ASSIGNMENT: Whenever a line of the records below contains the word "ProZ", copy that line.
*** ENTRIES PROVIDED Section Begins ***
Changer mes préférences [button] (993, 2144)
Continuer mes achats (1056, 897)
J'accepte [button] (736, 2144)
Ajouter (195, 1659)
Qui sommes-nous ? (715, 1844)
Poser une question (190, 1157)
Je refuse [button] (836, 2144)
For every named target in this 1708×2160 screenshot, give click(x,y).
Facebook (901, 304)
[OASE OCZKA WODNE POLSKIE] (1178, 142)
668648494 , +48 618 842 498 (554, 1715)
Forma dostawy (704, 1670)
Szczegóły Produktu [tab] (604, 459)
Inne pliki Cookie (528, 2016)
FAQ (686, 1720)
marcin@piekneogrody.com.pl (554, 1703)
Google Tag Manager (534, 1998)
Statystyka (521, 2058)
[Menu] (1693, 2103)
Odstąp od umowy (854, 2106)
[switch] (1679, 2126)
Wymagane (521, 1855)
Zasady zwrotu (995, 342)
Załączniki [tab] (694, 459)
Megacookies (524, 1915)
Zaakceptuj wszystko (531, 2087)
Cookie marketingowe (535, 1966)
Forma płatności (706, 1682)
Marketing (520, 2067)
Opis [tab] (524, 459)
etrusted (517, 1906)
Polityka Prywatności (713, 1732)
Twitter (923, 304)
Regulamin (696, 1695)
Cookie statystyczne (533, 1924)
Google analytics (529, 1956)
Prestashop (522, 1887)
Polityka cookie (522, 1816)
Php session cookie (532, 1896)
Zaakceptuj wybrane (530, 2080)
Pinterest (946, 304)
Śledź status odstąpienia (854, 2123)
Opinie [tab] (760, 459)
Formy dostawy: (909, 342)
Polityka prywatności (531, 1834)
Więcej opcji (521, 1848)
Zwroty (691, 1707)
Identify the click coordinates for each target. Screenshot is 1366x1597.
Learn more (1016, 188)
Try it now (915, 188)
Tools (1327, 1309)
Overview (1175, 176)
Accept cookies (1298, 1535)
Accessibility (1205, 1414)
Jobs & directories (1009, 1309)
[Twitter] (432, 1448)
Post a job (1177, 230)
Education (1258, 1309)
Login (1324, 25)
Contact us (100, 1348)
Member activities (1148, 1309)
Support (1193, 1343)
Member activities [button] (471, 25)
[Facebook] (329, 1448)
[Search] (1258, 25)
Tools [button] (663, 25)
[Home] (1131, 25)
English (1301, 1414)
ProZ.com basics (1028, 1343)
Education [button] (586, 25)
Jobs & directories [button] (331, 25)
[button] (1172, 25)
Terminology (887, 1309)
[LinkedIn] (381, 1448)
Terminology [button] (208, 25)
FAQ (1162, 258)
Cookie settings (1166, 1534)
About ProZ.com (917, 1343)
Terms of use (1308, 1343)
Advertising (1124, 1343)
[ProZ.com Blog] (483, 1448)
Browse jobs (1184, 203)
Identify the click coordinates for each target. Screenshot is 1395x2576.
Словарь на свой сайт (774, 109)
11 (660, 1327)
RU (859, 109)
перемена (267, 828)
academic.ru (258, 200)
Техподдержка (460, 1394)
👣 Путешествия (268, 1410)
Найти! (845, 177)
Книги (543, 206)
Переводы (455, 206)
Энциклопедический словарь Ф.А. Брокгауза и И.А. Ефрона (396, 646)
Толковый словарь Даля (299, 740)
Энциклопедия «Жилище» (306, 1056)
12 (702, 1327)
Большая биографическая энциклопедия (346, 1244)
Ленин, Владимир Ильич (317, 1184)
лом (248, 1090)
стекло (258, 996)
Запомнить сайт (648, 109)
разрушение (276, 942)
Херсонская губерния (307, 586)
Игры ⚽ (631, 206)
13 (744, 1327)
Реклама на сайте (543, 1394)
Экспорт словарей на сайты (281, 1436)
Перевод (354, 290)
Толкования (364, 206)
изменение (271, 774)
*** ENTRIES PROVIDED Section Ends ***
ANSWER AREA:
ProZ.com basics (1028, 1343)
About ProZ.com (917, 1343)
[ProZ.com Blog] (483, 1448)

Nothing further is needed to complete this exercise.